> _Your goal_:
Each line of the listing that includes the string "arrow" needs to be located and copied.
———
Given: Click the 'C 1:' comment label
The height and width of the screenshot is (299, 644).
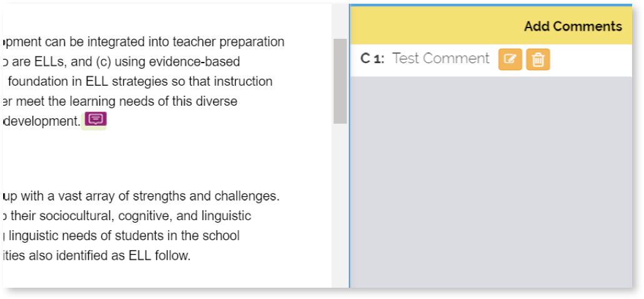Looking at the screenshot, I should point(373,59).
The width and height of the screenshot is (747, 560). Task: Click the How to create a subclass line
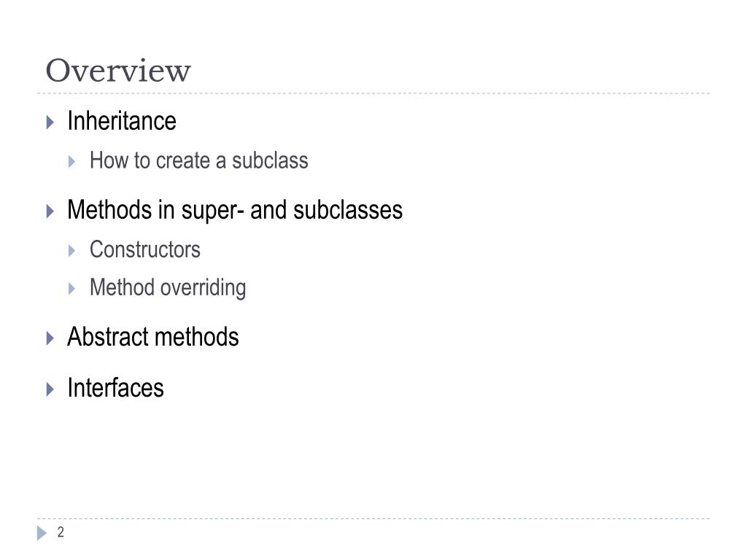point(199,160)
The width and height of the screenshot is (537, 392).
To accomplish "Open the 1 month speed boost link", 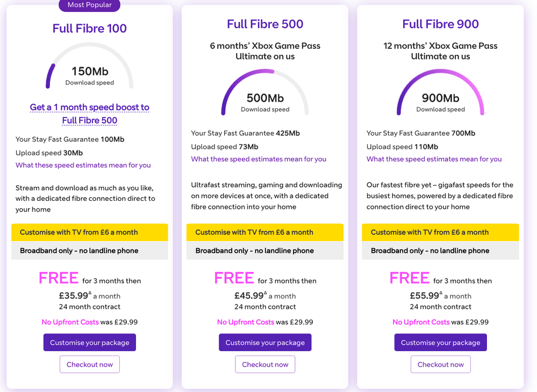I will (90, 113).
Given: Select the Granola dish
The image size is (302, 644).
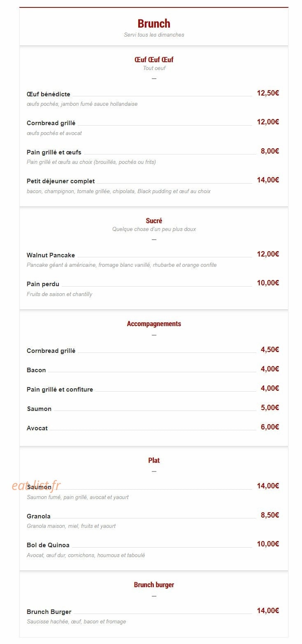Looking at the screenshot, I should (x=39, y=516).
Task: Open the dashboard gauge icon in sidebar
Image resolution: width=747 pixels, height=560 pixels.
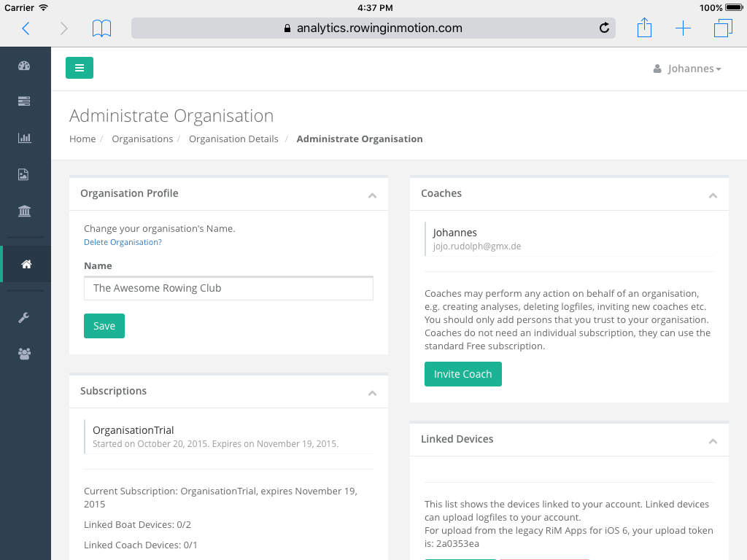Action: click(24, 66)
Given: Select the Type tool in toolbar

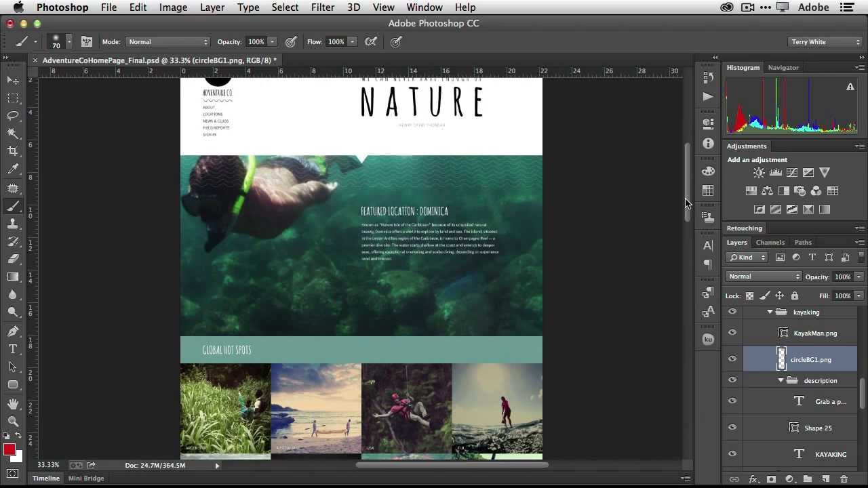Looking at the screenshot, I should tap(13, 349).
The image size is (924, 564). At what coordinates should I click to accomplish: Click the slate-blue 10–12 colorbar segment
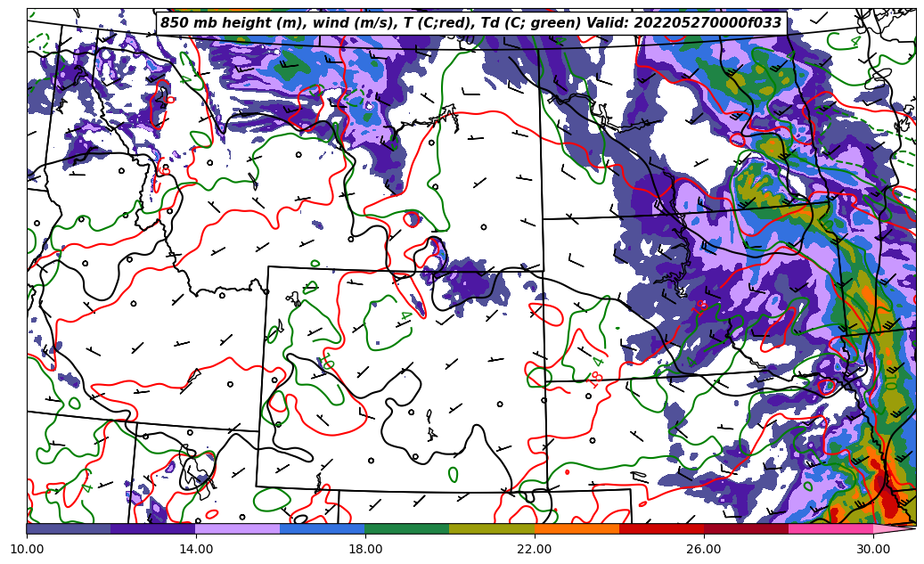click(69, 528)
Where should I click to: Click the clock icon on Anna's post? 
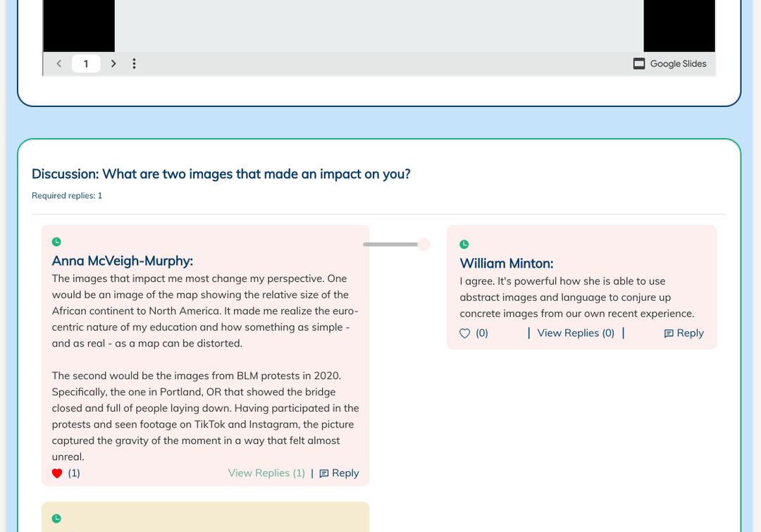[56, 241]
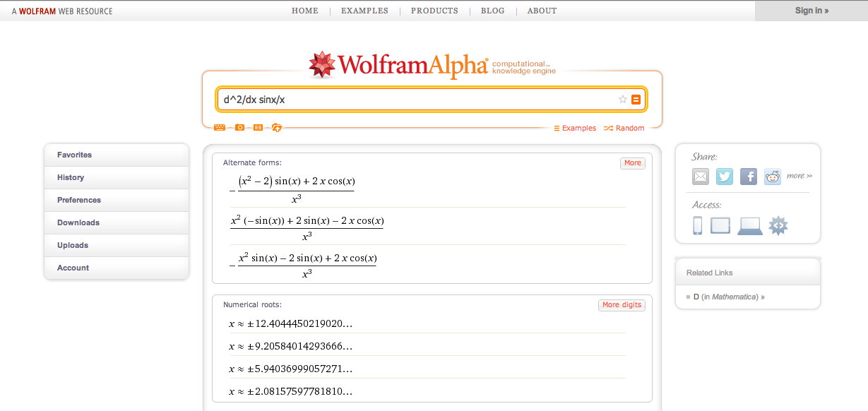Click the developer API access icon
Screen dimensions: 868x411
pyautogui.click(x=778, y=225)
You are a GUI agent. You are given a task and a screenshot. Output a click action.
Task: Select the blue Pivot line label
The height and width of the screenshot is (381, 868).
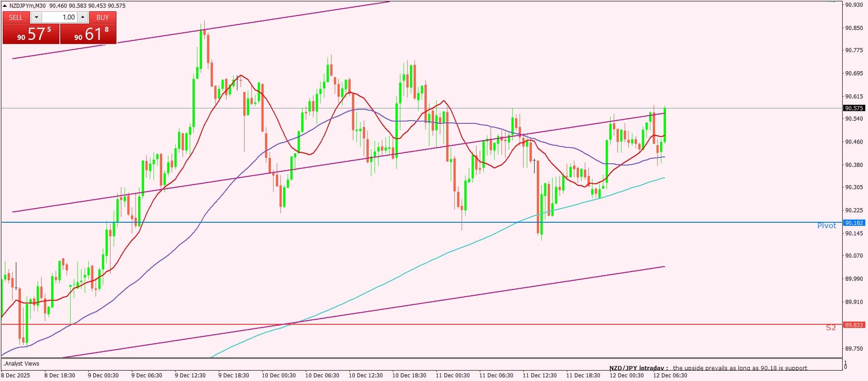826,225
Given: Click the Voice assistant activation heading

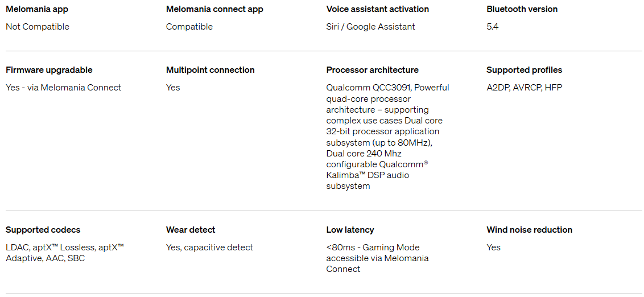Looking at the screenshot, I should (377, 9).
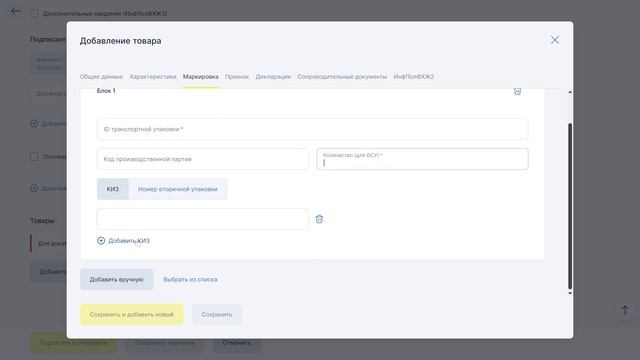Click the Сохранить button

pyautogui.click(x=217, y=314)
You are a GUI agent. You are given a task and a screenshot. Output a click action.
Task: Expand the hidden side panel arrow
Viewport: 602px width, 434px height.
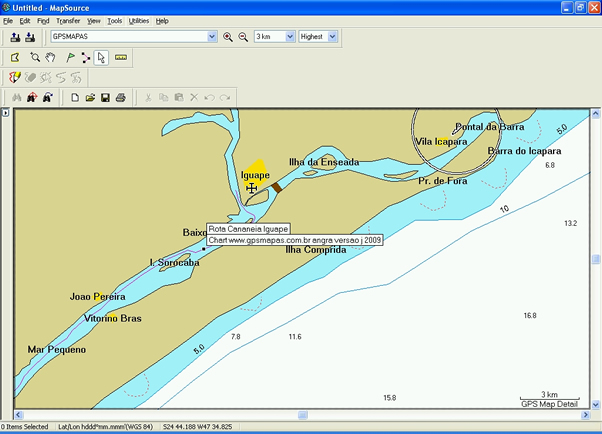[5, 113]
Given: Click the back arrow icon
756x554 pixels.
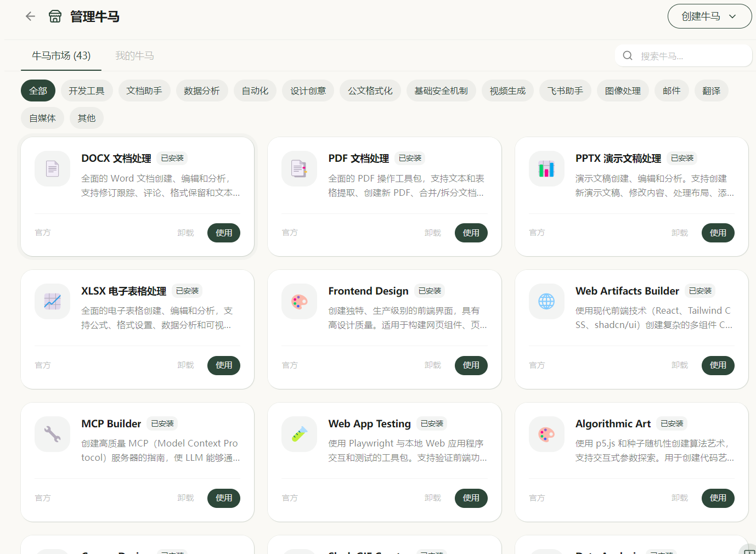Looking at the screenshot, I should click(30, 16).
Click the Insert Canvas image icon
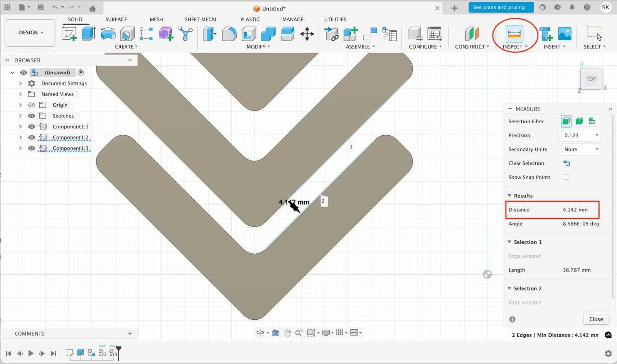The image size is (617, 364). coord(565,34)
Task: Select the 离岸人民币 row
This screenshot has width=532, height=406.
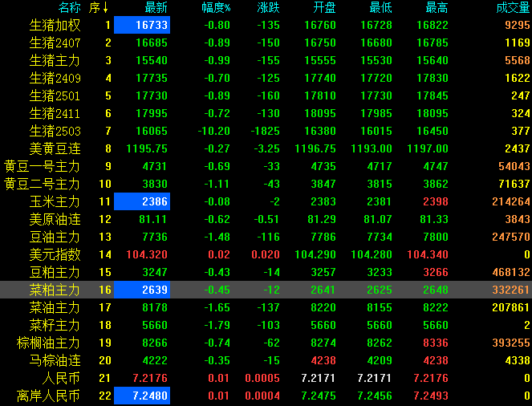Action: (x=50, y=396)
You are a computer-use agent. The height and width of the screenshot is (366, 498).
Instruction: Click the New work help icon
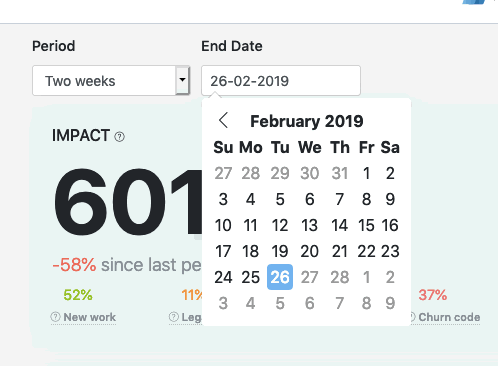coord(55,317)
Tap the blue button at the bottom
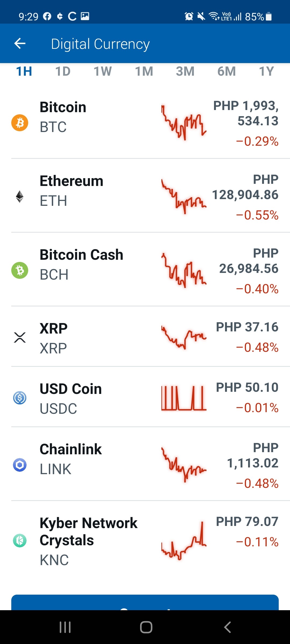 pyautogui.click(x=145, y=602)
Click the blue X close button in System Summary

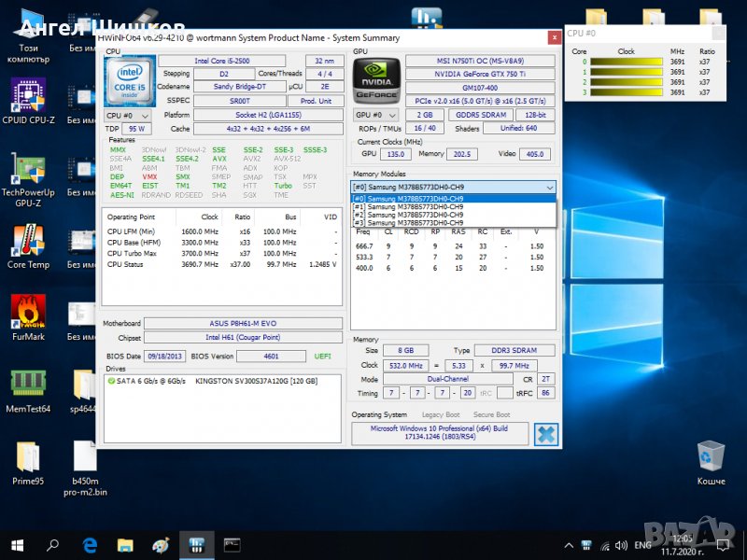pyautogui.click(x=545, y=434)
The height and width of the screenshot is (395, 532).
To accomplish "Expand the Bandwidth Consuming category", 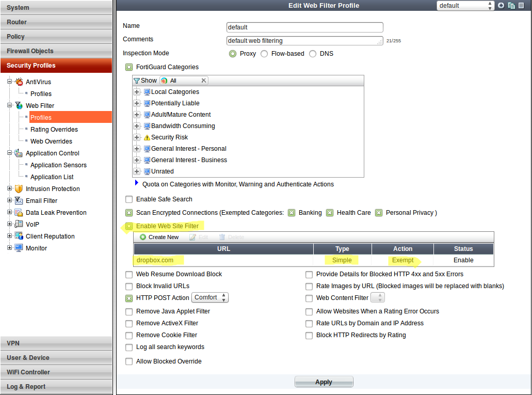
———
> _Task response_:
Task: Expand the hidden side panel arrow
Given: Click the back arrow icon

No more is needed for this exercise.